● YOUR INSTRUCTIONS:
Every entry is to be restated exactly; pictures are not part of the copy.

● RECORDS SHOWN:
###
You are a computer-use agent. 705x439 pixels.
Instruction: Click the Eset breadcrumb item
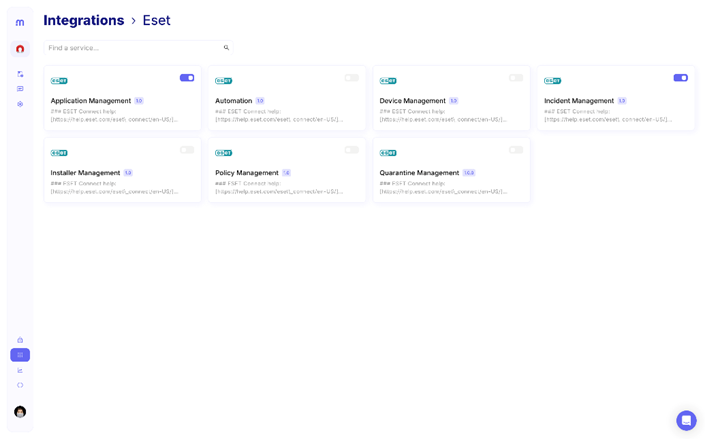point(156,20)
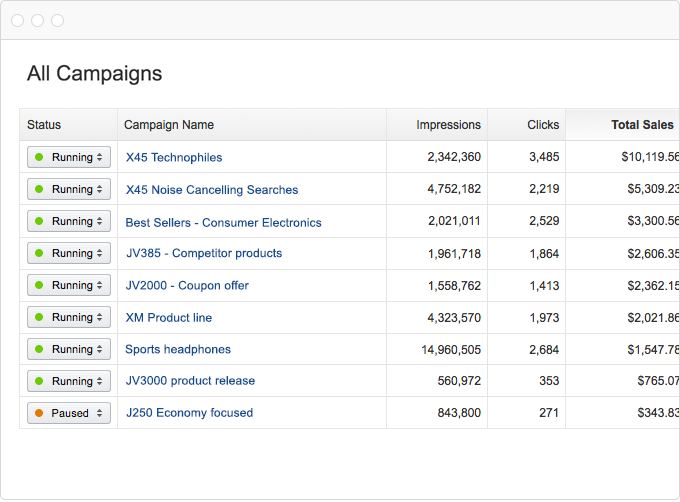Open the XM Product line campaign

(169, 317)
###
● ANSWER TO THE PROBLEM:
You are a computer-use agent. 705x439 pixels.
Instruction: Click the Eset breadcrumb item
point(156,20)
Open the XM Product line campaign

(169, 317)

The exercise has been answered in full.